Alice’s choices, as an enslaved woman, are limited. She is Rufus’ property, with no power to deny him. As Dana tells her, “Well, it looks as though you have three choices. You can go to him as he orders; you can refuse, be whipped, and then have him take you by force; or you can run away again.” (179)

Rape is also an ever-present fact of life for the other enslaved women. Tess, the field hand, is casually passed around from master to plantation overseer. “You do everything they tell you,” she wept, “and they still treat you like a old dog. Go here, open your legs; go there, bust your back. What they care! I ain’t s’pose to have no feelin’s!” (196)

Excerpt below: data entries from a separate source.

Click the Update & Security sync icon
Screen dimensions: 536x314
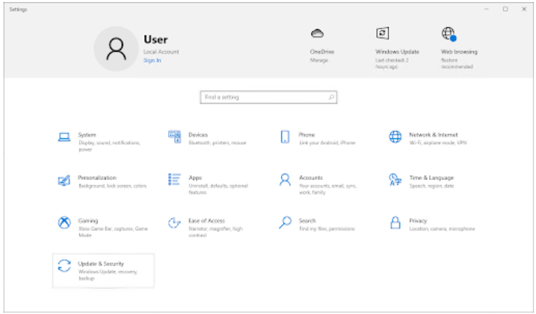click(x=65, y=266)
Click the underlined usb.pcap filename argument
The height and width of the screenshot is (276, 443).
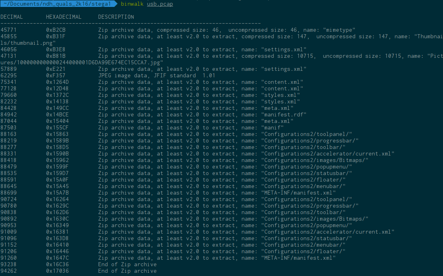click(160, 4)
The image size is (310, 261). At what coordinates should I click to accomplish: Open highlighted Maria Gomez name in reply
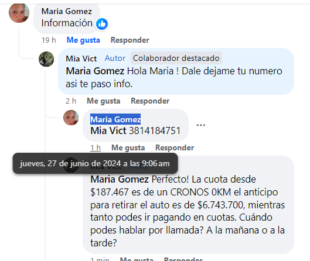[115, 119]
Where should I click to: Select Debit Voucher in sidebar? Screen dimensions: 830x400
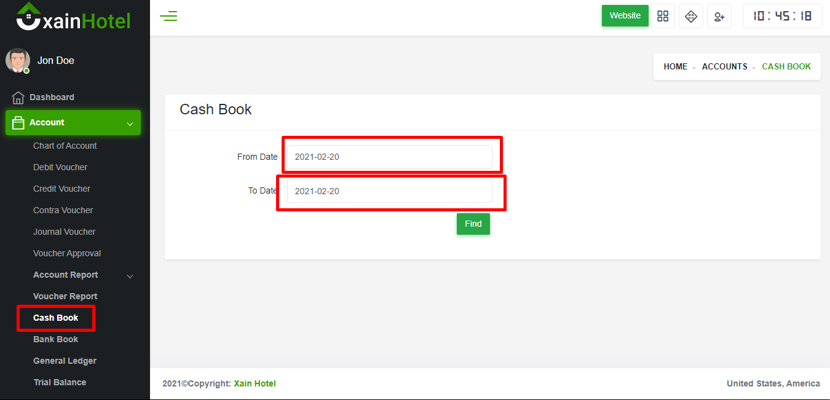(x=60, y=167)
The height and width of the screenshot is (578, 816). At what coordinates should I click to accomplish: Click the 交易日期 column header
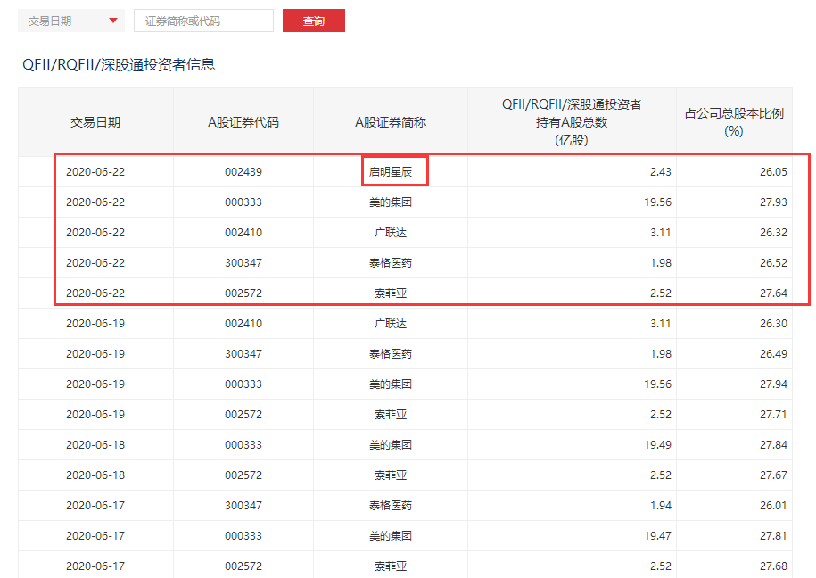(x=95, y=122)
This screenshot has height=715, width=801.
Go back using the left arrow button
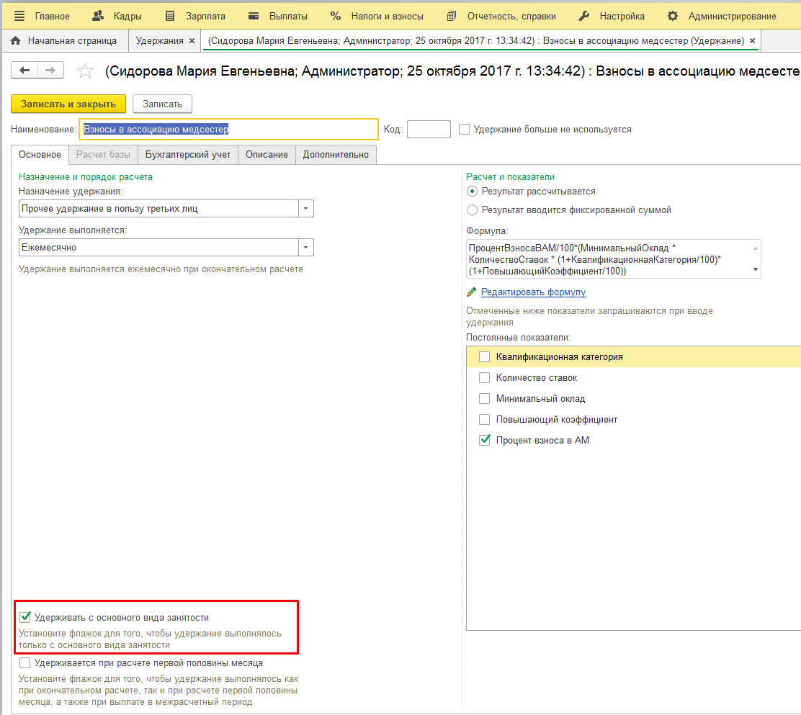[25, 70]
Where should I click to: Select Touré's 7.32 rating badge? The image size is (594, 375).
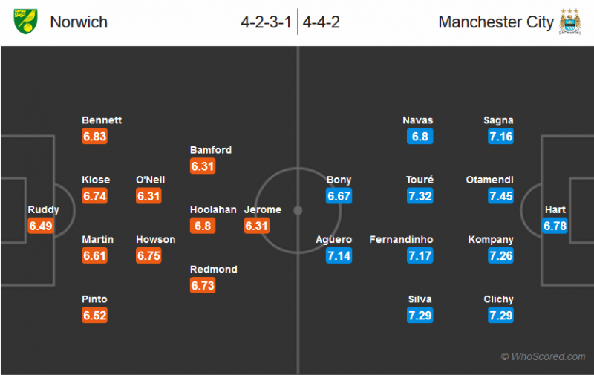(x=419, y=196)
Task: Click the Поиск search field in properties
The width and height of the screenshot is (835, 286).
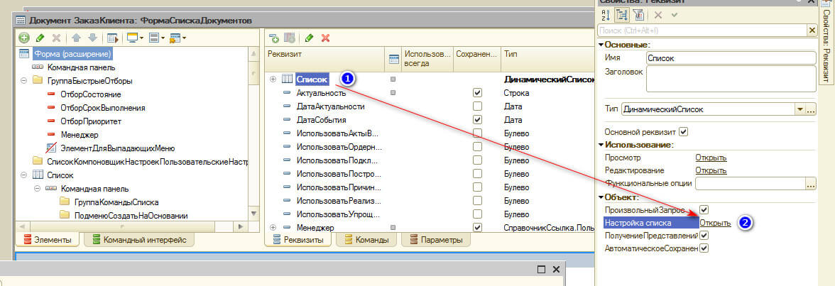Action: pos(702,31)
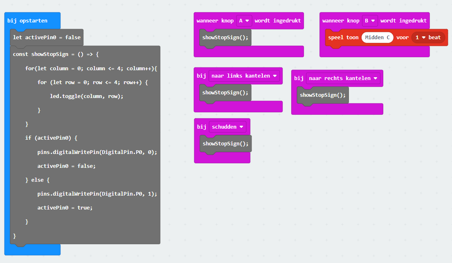
Task: Expand the 'naar links kantelen' gesture dropdown
Action: coord(244,76)
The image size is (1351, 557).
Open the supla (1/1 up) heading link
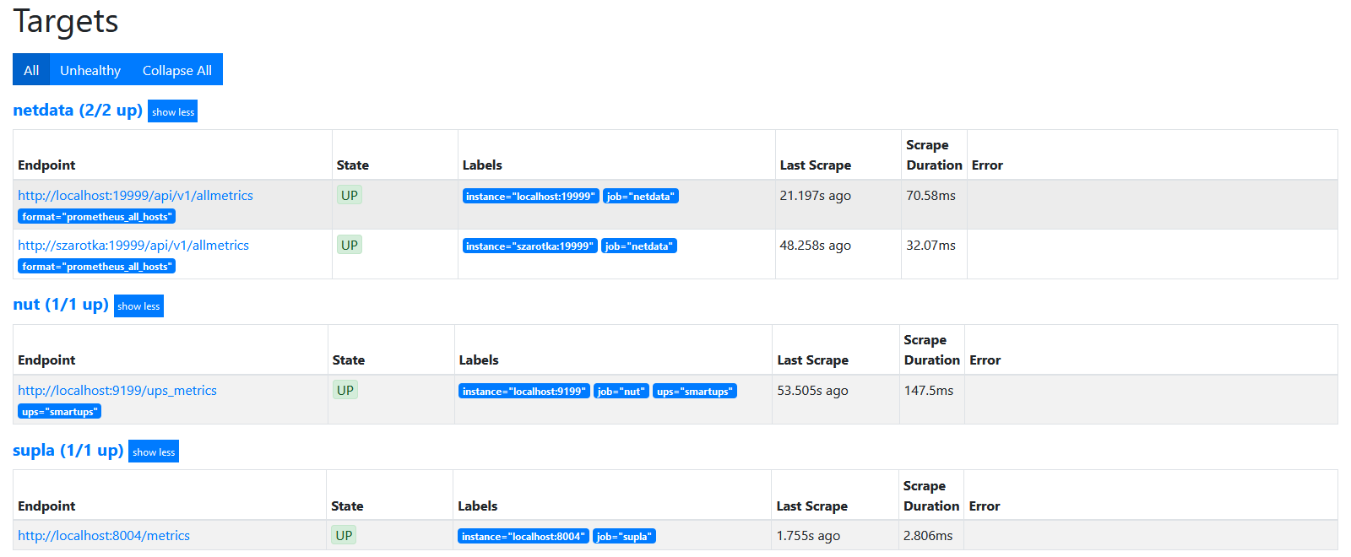68,451
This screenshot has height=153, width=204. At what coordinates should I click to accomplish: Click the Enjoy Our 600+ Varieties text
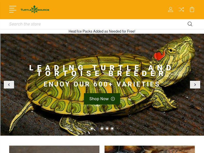pos(101,84)
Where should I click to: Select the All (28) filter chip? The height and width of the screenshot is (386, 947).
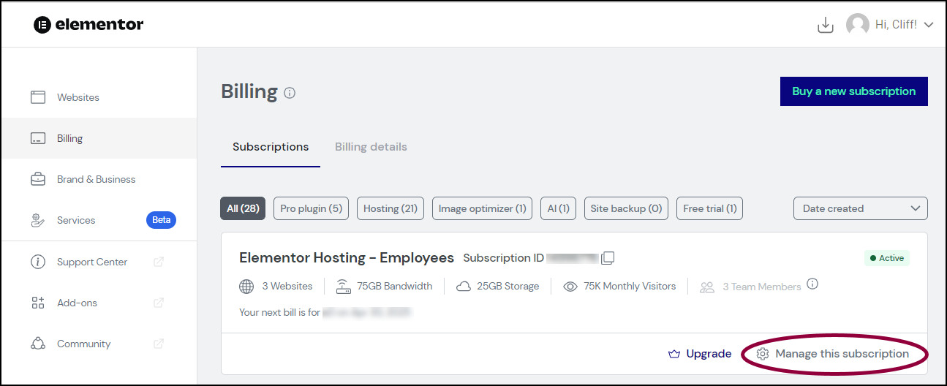click(x=243, y=208)
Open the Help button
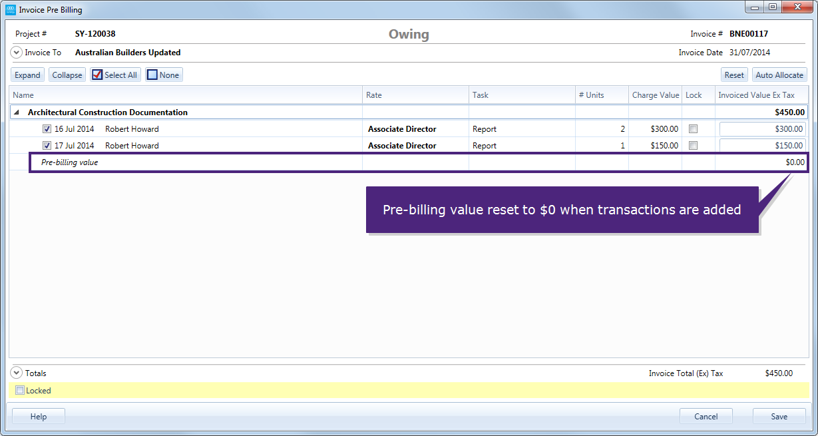The image size is (818, 436). 38,415
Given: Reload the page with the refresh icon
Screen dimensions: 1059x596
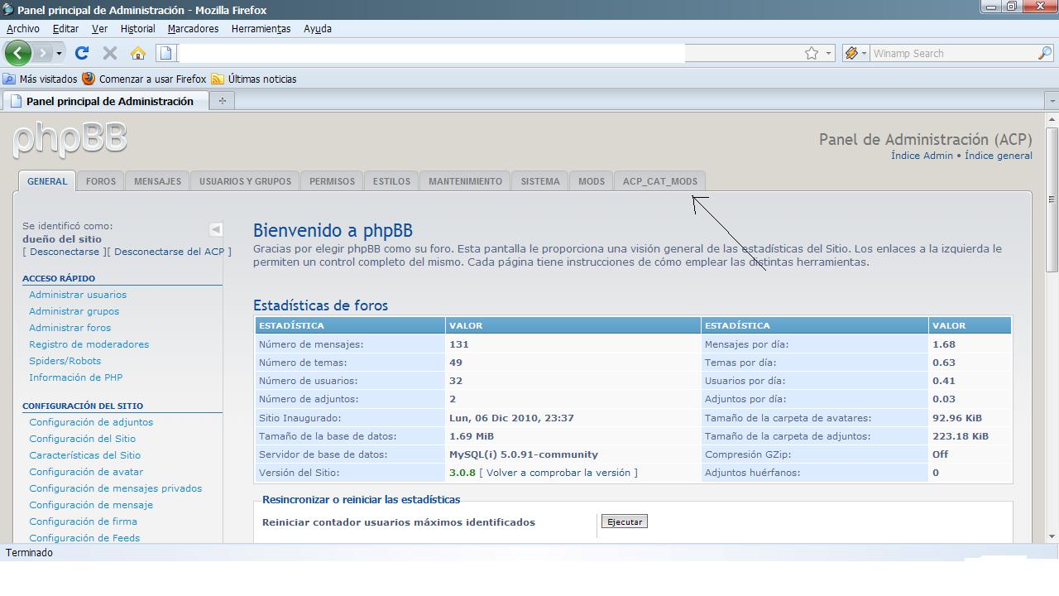Looking at the screenshot, I should coord(81,53).
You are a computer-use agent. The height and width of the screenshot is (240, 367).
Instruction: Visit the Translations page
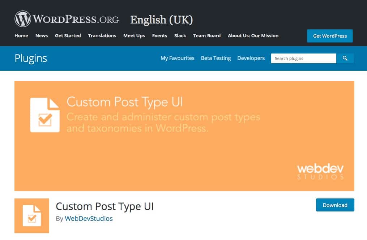pyautogui.click(x=102, y=36)
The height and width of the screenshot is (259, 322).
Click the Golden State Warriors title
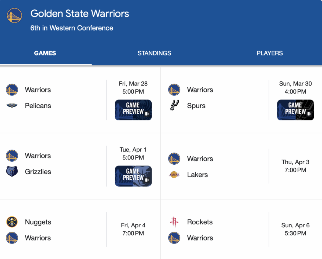pyautogui.click(x=80, y=14)
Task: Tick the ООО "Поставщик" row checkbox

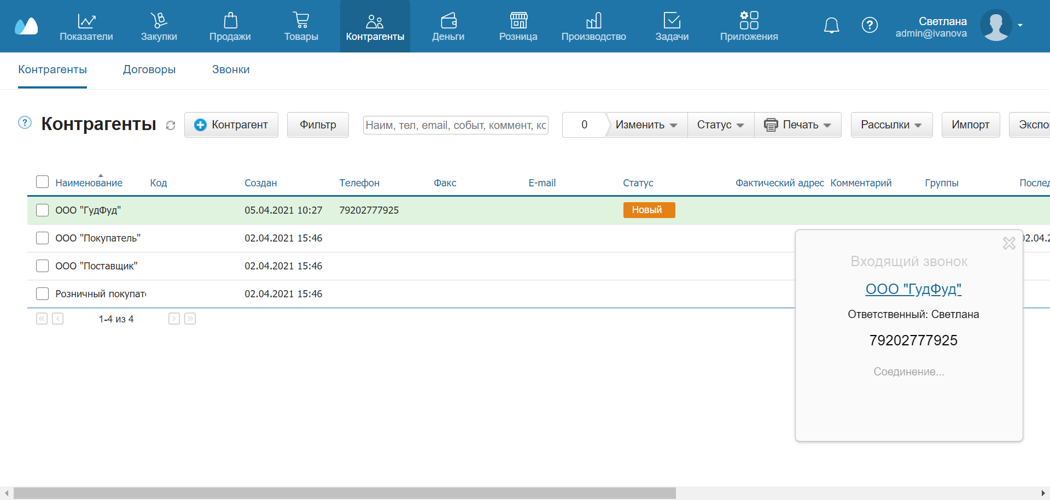Action: 42,266
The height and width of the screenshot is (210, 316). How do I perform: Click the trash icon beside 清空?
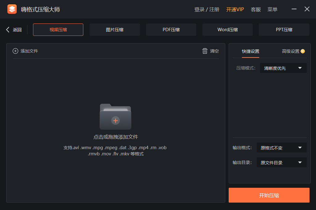click(x=205, y=51)
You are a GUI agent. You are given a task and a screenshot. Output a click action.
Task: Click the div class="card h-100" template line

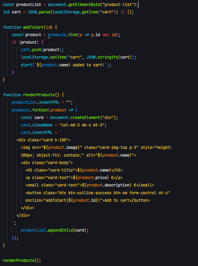[x=43, y=140]
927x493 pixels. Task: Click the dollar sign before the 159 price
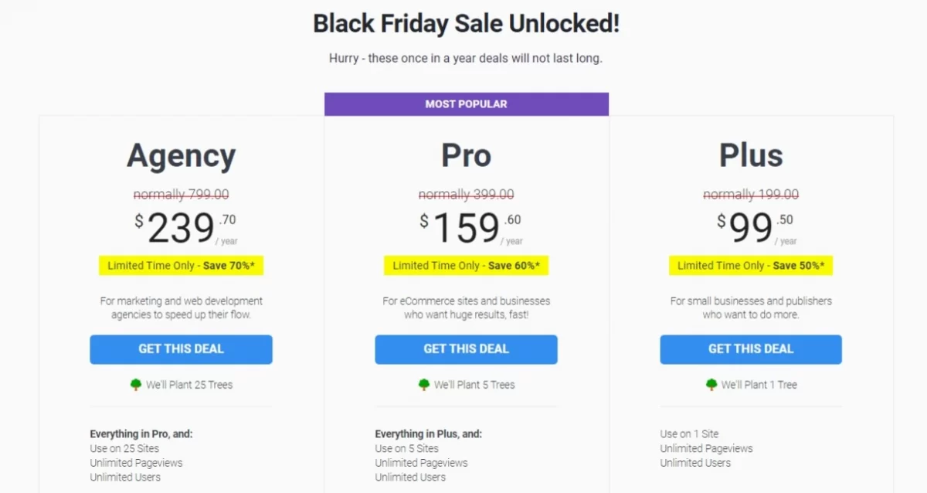(423, 219)
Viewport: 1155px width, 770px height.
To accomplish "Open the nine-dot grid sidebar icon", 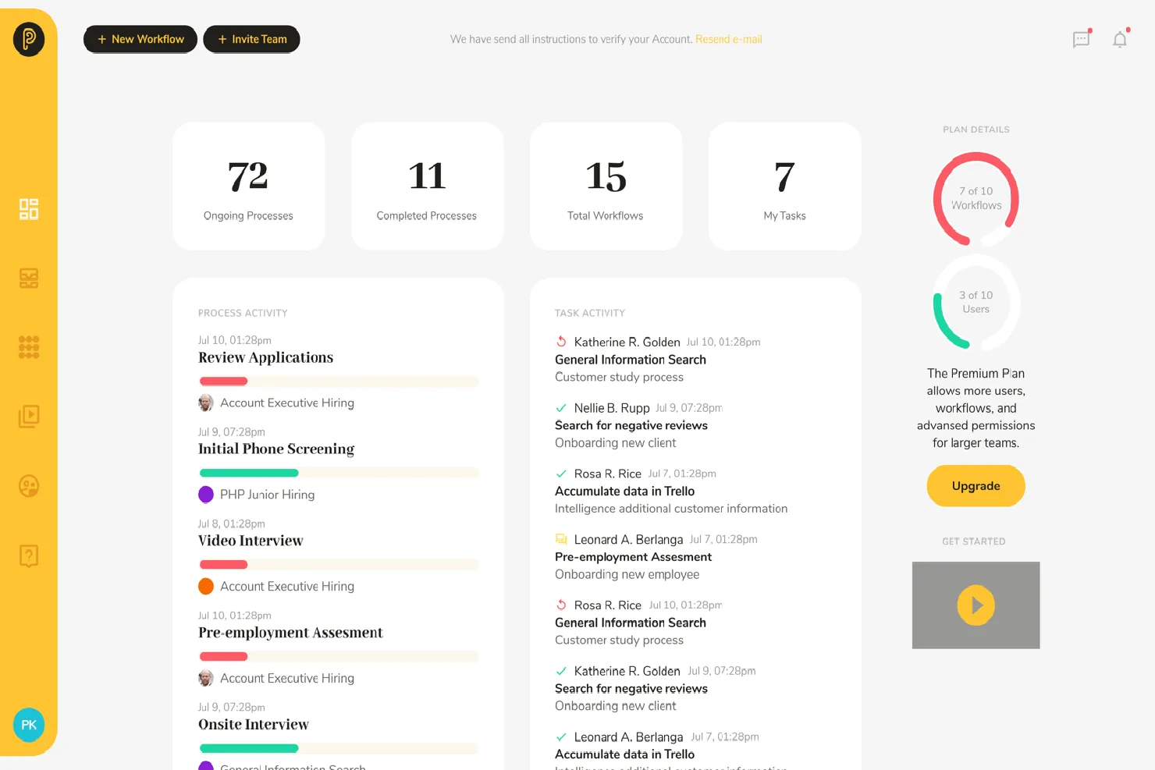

Sarah the cook bears children for the plantation’s former owner. Dana herself fears the threat of rape from Rufus. That fear is eventually realized and results in his destruction.

“He could drive me to a kind of unthinking fury. Somehow, I couldn’t take from him the kind of abuse I took from others. If he ever raped me, it wasn’t likely that either of us would survive.(194)

Many women of that time, unlike Dana, had no option of freedom.

 

The Corrupting Influence of Slavery

Butler makes the case that slavery as an institution is damaging to both black and white people. It is the enslaved blacks who seem to have the most respect for family and blood ties. The white characters – Tom Weylin, Rufus, and Margaret – seem isolated, unhappy, and alienated. Tom beats and neglects his own son. He has affairs with slave women, a fact his wife pretends not to notice. Tom Weylin doesn’t even acknowledge the several enslaved children he fathers on the plantation. Tom Weylin’s lack of acknowledgement, his neglect and indifference to his own children might be a byproduct of the brutality required to engage in the slave trade.

The corrupt influence of plantation life coarsens Rufus, who begins as a more thoughtful and respectful character. As a young boy, he befriends Nigel and Alice. But, ultimately, Rufus steps into his birthright as a young white slaveowner, raping Alice, and continuing to enslave his former childhood friend. He is corrupted by the institution of slavery. “Maybe he’ll never be as hard as his father was, but he’s a man of his time.” (262)

Butler makes the case that slavery corrupts the enslavers, leaving them broken, in many different ways. Tom Weylin turns brutal, his wife Margaret develops an opium addiction, and Rufus turns into a lonely, unhappy slave owner with a drinking problem.

“Why do you keep trying to kill yourself?” I said softly. I hadn’t expected an answer so I was surprised when he spoke quietly. “Most of the time, living just isn’t worth the trouble.” (221)

Rufus wants Alice’s love, and that cannot happen while she is his property, unable to fully consent and take part in a relationship based on a foundation of equality and mutual respect. “I didn’t want to just drag her off into the bushes,” said Rufus. “I never wanted it to be like that. But she kept saying no. I could have had her in the bushes years ago if that was all I wanted.” (131).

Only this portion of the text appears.